Monday, February 25, 2008

Kumbaya

I went to a retreat for my church's confirmation class this weekend. It was . . . interesting. I can sum it up in one word, in fact: Kumbaya.

I have a fair bit of respect for Kumbaya as a song; it's simple, memorable, multicultural. But it's also wildly archaic, a fact made more starkly evident by its performance in a basement filled with middle schoolers. No hip hop beat behind it, no fuzz guitar, no instruments whatsoever, only a fifty-something man leading a room full of adolescents in an a cappela rendition of, of all things, Kumbaya.

Kumbaya is what you might call a lazy song. Here is the first verse:

Kumbaya, my Lord, kumbaya
Kumbaya, my Lord, kumbaya
Kumbaya, my Lord, kumbaya
O Lord, kumbaya

That's four words in four lines; one word is two letters, one word is one. That's pretty lazy, if you ask me.

So are retreats without activities, talks without points, worship services without contextualization to an audience made up overwhelmingly of adolescents. We made do with the experience, but it wasn't what it could have been, which to my mind means it wasn't what it should have been.

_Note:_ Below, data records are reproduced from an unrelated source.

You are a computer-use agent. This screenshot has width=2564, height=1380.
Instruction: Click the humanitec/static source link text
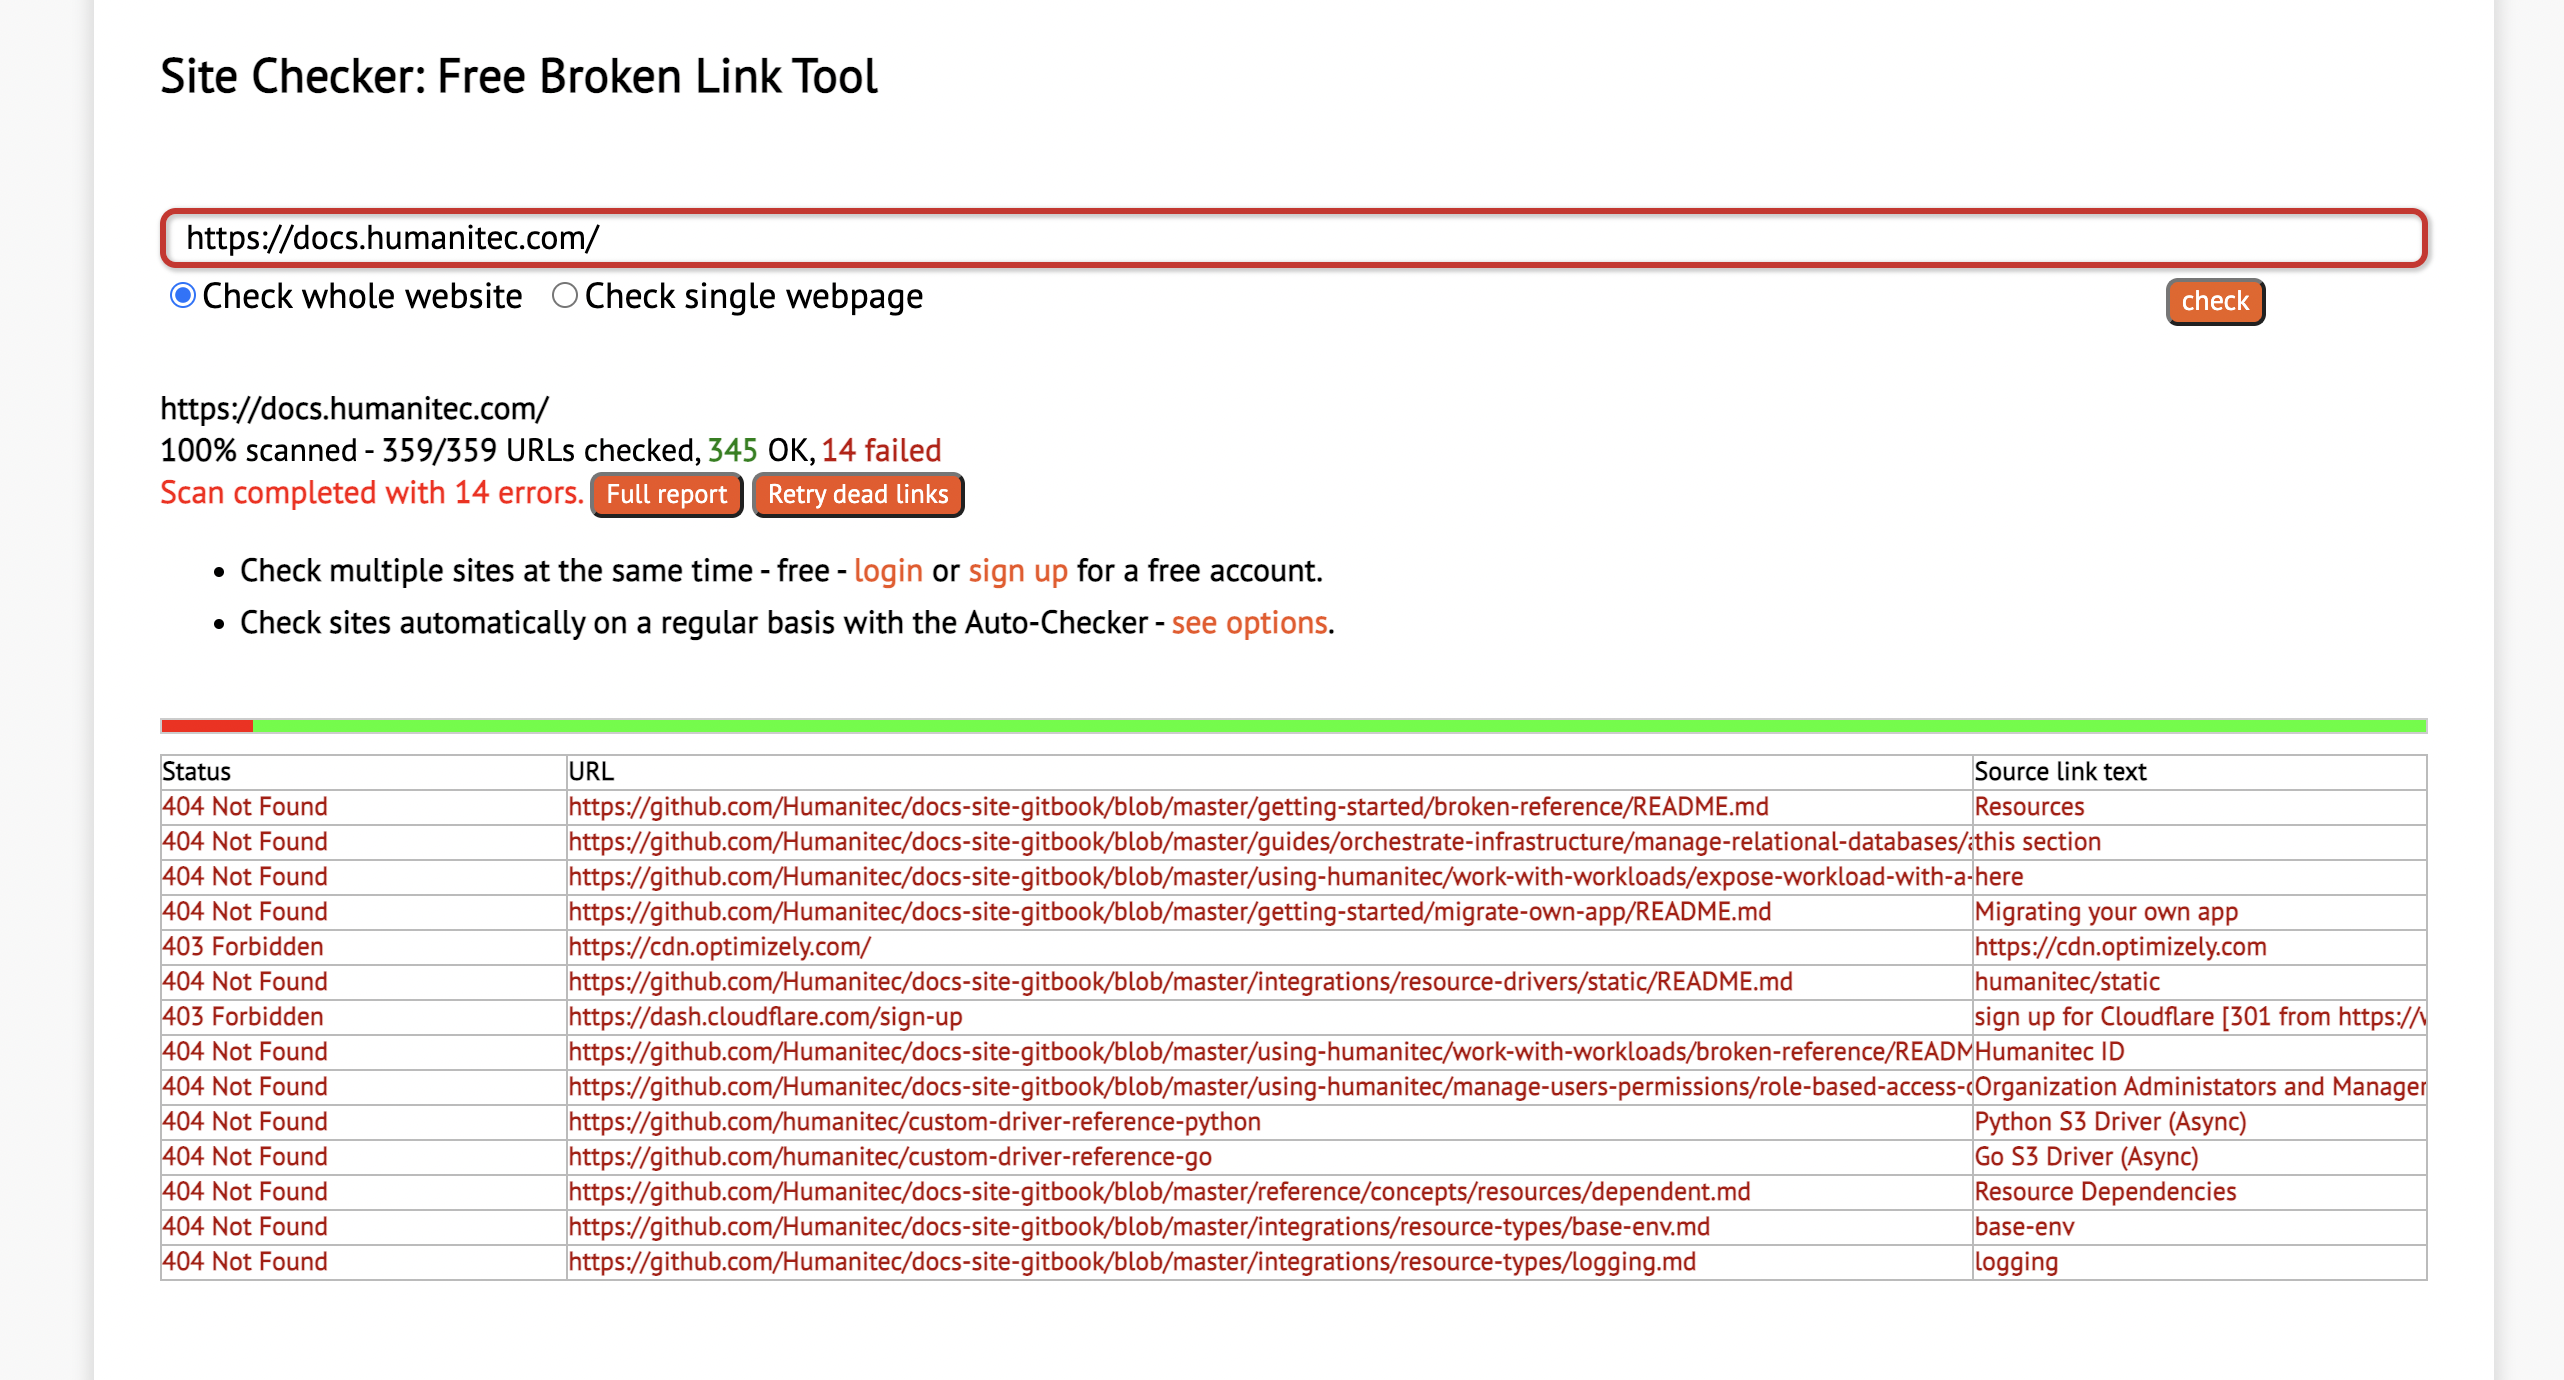(x=2066, y=981)
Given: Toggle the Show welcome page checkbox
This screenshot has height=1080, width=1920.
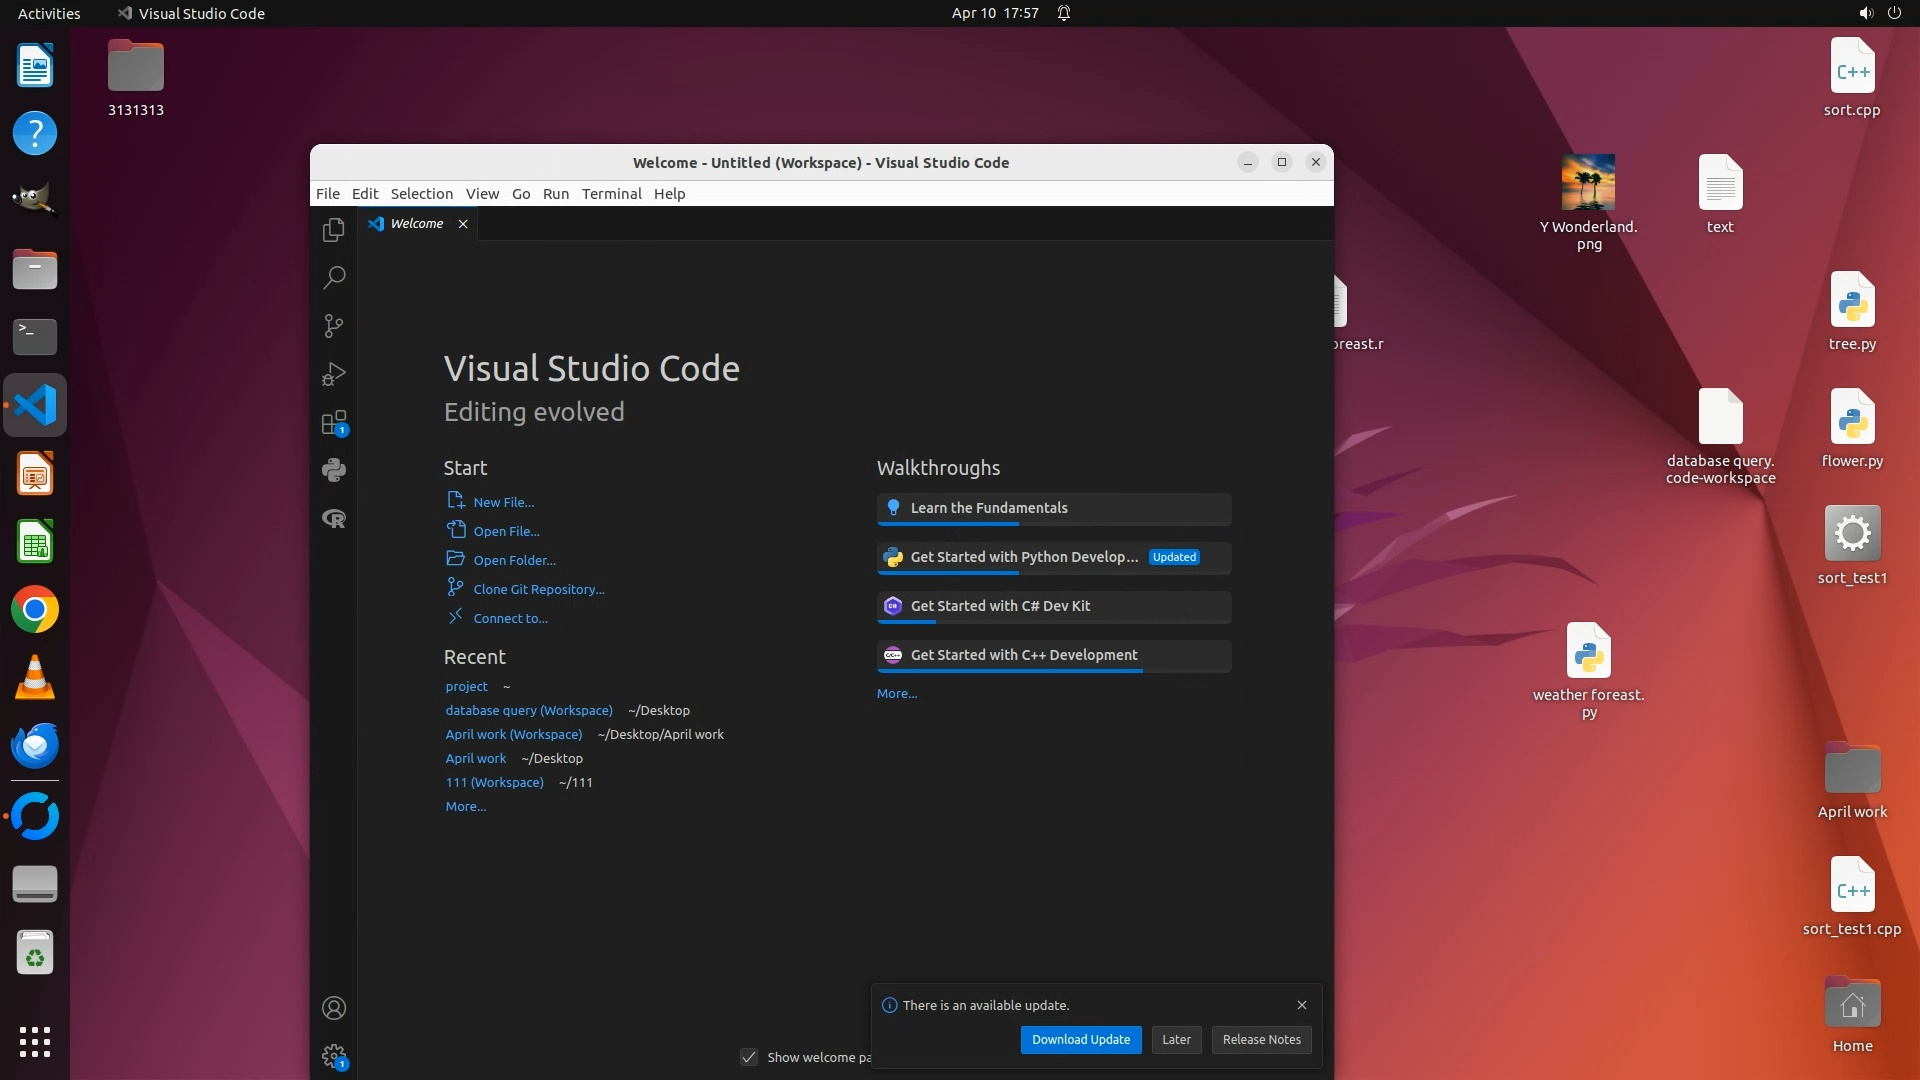Looking at the screenshot, I should point(749,1057).
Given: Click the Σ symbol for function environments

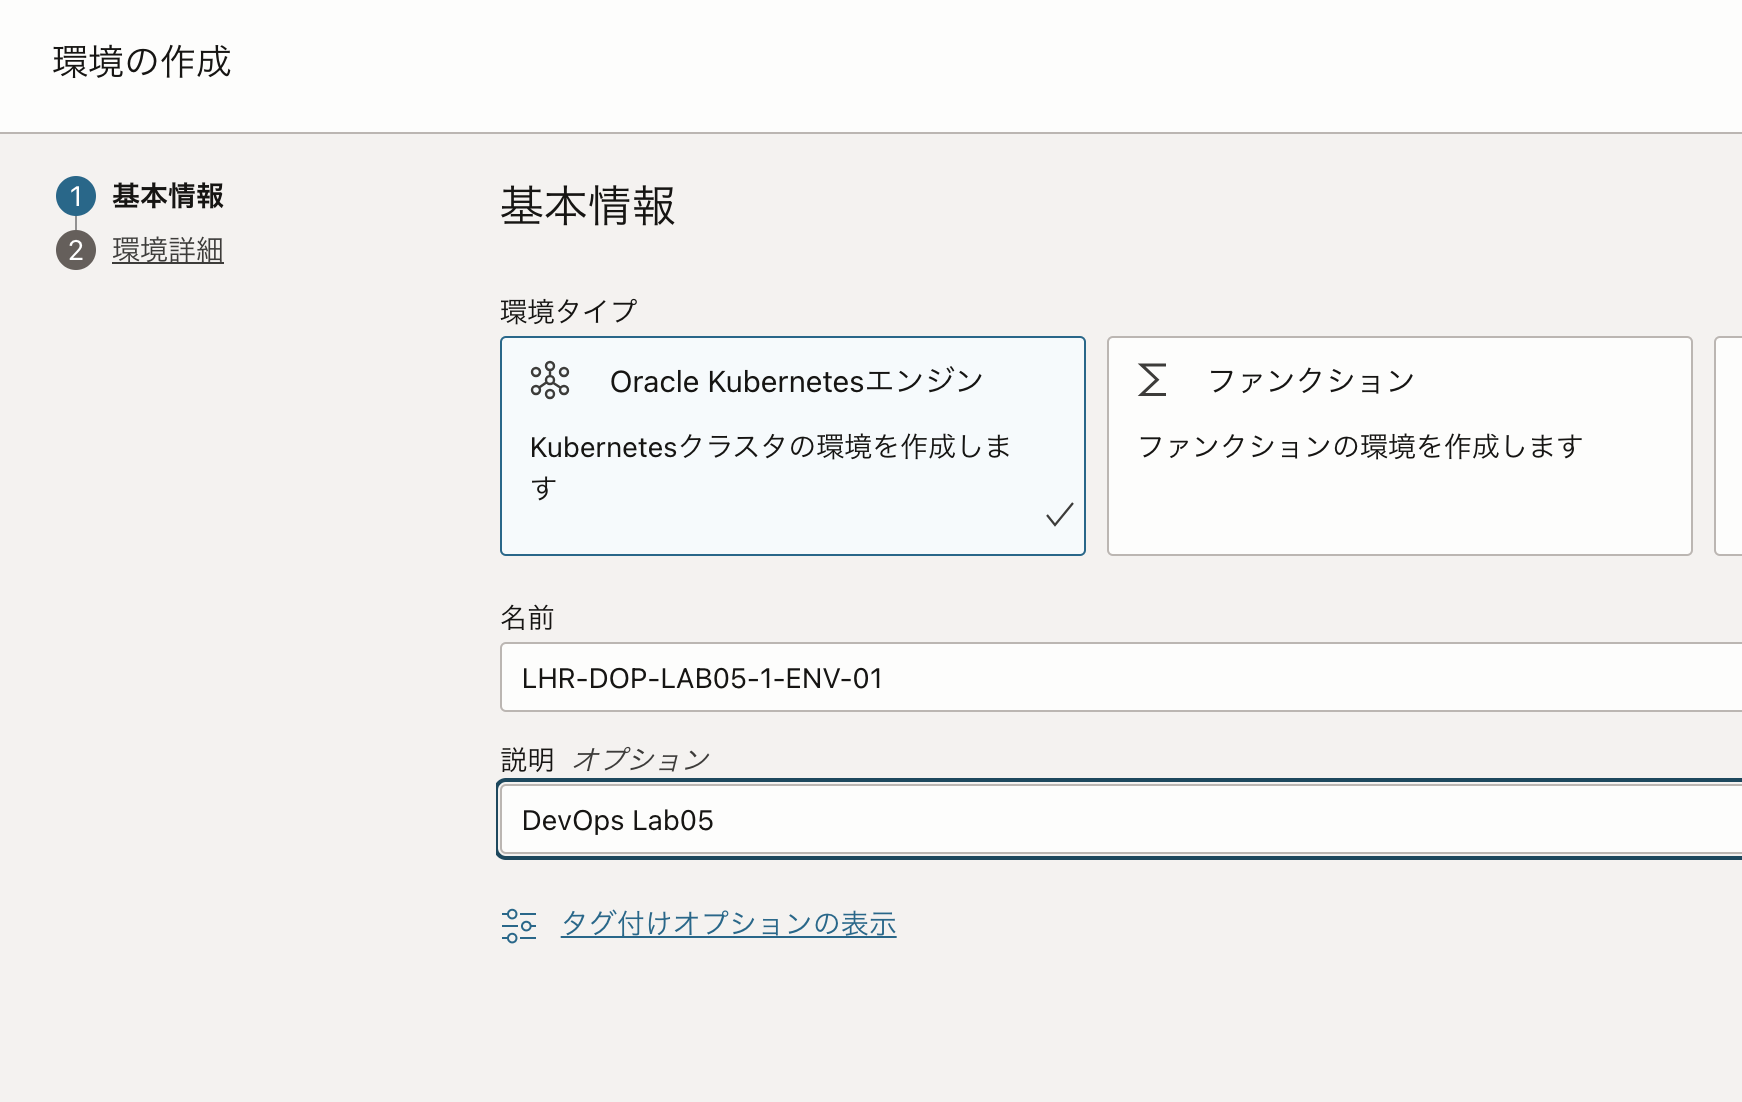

I read a blog post today that looks at a similar laziness in the music industry. I don't know what company he works for, but what bothers him about the music industry bothers me about youth ministry. We can complain about the ongoing exodus from the church, or we can do something about it. If we don't--well, according to this blogger, it just makes us look like something I'm pretty sure we don't want to resemble.